Circulating diabetes biomarkers can be used to categorize groups of diabetes patients for further study. Opportunity arises when a group of patients does not have an expected biomarker result. Several examples have already been described here, to include (1) HbA1c–mean glucose discordance based on ethnicity, (2) HbA1c–mean glucose discordance, or HGI, independent of ethnicity, (3) HbA1c–fructosamine discordance, or GG, and (4) hyperglycemic excursions as identified by 1,5-AG. Once a patient group is defined, further characterization can begin by asking the following questions: How can the group be best defined in terms of biomarker results?
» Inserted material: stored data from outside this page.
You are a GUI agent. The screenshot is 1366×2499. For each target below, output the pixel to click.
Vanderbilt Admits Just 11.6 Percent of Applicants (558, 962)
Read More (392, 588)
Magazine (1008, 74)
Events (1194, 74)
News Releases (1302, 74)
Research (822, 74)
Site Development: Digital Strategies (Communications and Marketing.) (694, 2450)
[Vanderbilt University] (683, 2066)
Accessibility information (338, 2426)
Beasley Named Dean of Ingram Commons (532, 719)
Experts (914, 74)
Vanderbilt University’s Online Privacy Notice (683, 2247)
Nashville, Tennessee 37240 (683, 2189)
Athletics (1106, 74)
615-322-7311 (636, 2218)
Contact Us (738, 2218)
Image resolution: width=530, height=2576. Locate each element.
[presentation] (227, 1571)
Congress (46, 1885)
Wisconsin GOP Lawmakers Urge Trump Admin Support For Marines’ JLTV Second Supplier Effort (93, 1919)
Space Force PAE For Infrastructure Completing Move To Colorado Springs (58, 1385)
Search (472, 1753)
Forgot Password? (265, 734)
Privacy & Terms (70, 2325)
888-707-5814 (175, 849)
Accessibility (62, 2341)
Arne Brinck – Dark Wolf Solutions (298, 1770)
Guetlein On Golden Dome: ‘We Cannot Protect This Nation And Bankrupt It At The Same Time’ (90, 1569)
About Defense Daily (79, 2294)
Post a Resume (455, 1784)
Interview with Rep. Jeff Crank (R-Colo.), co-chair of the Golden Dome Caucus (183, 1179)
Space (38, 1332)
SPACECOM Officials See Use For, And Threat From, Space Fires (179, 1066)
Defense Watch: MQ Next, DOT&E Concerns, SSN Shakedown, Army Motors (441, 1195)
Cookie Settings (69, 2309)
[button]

What is the cause of the unexpected results? Are there underlying genetic traits that define the group? What are the potential environmental causes? Is the group at a higher risk for diabetic complications? Will the group respond better to specific medications or to a specific level of therapeutic intensity? Designing research studies to help answer these questions will provide more insight to the management of diabetes and will ultimately advance the field of personalized medicine in diabetes.